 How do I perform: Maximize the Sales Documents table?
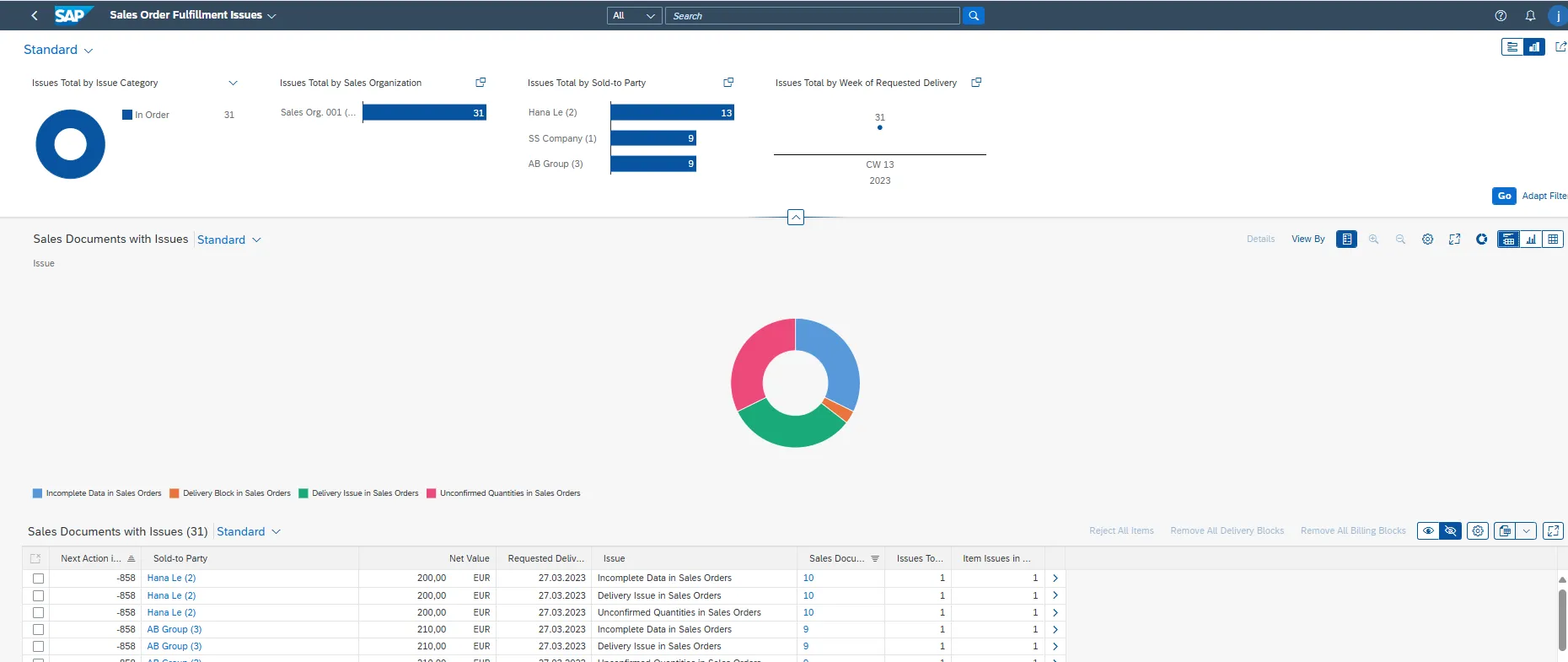(x=1553, y=531)
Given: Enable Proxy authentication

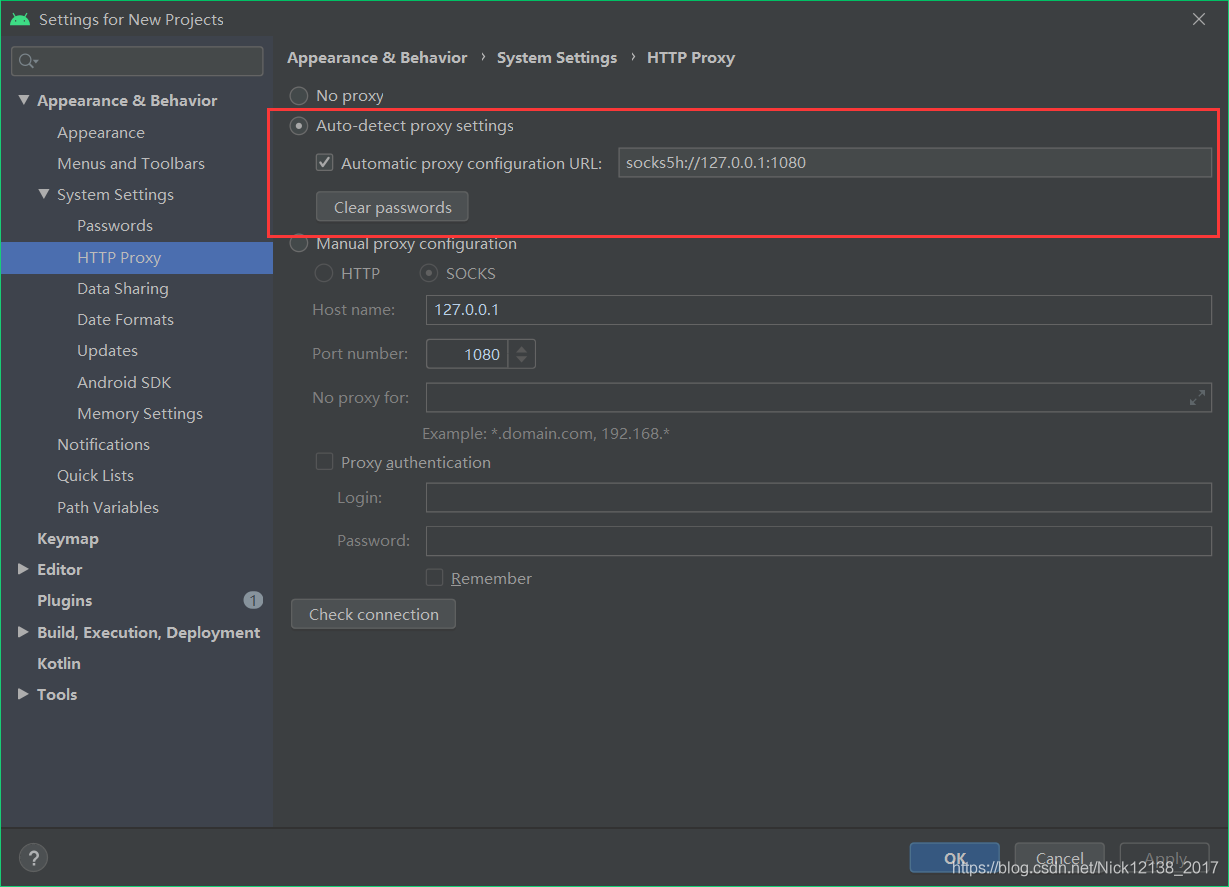Looking at the screenshot, I should click(x=324, y=461).
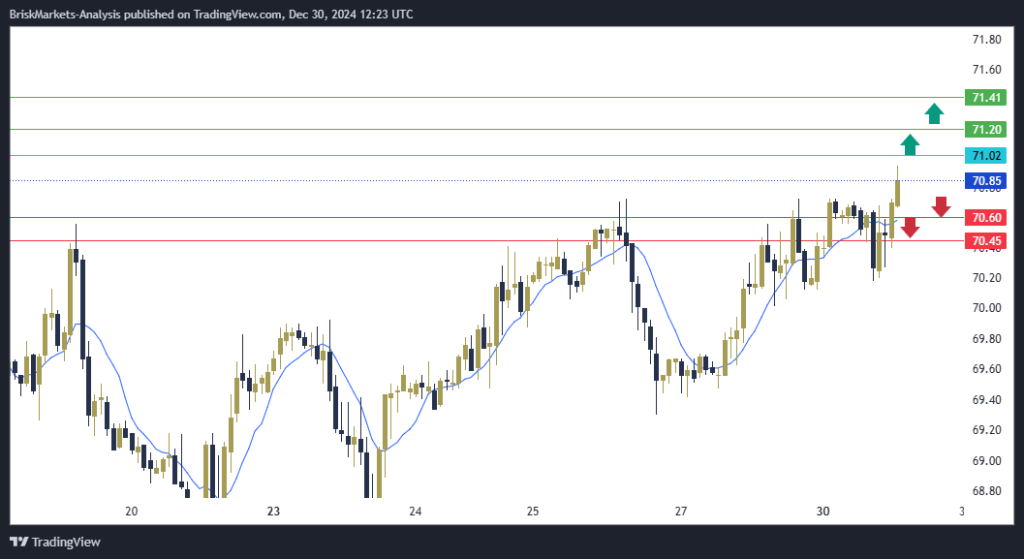Click the lower green up arrow near 71.02
This screenshot has width=1024, height=559.
coord(909,145)
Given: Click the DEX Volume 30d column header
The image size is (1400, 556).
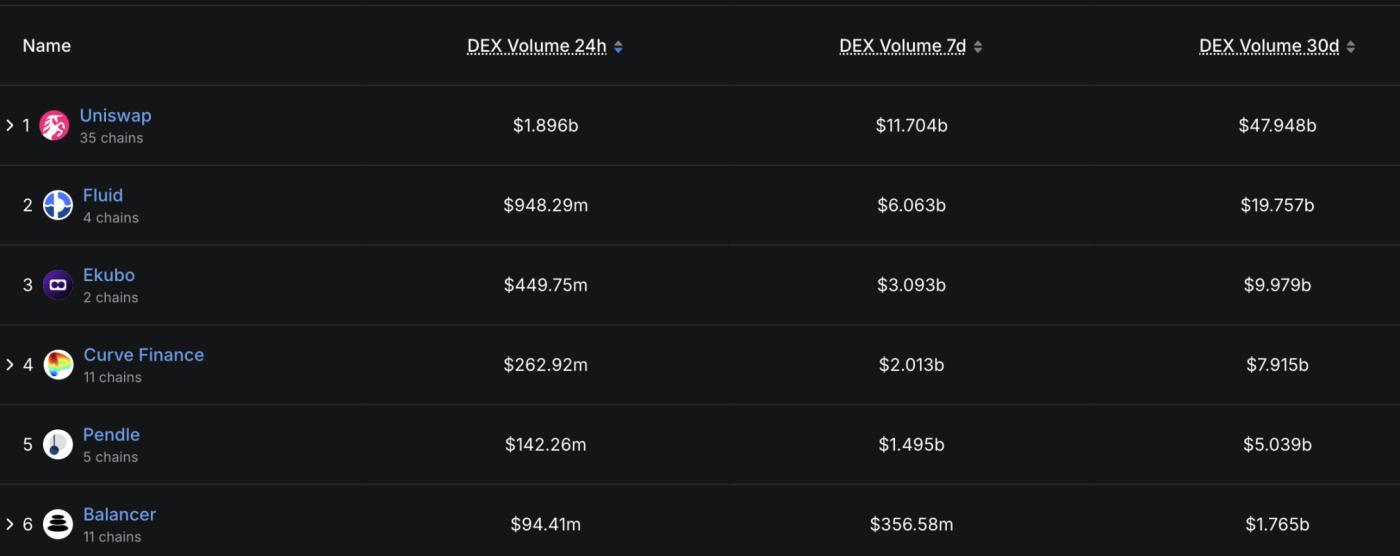Looking at the screenshot, I should (x=1269, y=46).
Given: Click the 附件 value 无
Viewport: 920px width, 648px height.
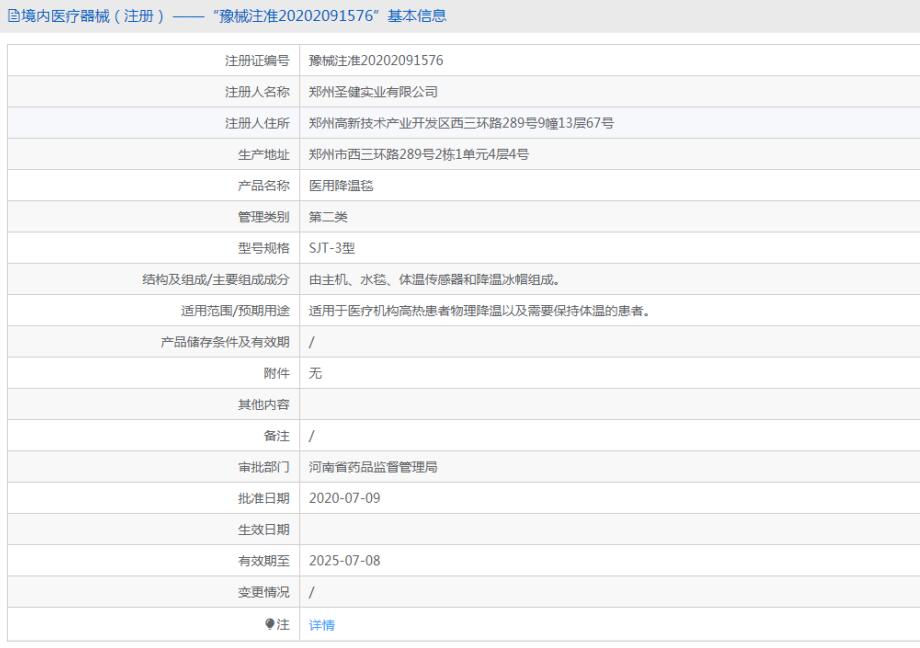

....................

* **Assignment**
Where an entry includes an image, leave that image out; otherwise, reproduce everything exactly.

* **Answer space**
 How do I perform: Maximize the Sales Documents table?
(x=1553, y=531)
Given: Enable Proxy authentication

Looking at the screenshot, I should click(x=324, y=461).
Click the lower green up arrow near 71.02
This screenshot has width=1024, height=559.
coord(909,145)
Given: Click the DEX Volume 30d column header
The image size is (1400, 556).
Looking at the screenshot, I should (x=1269, y=46).
Given: Click the 附件 value 无
Viewport: 920px width, 648px height.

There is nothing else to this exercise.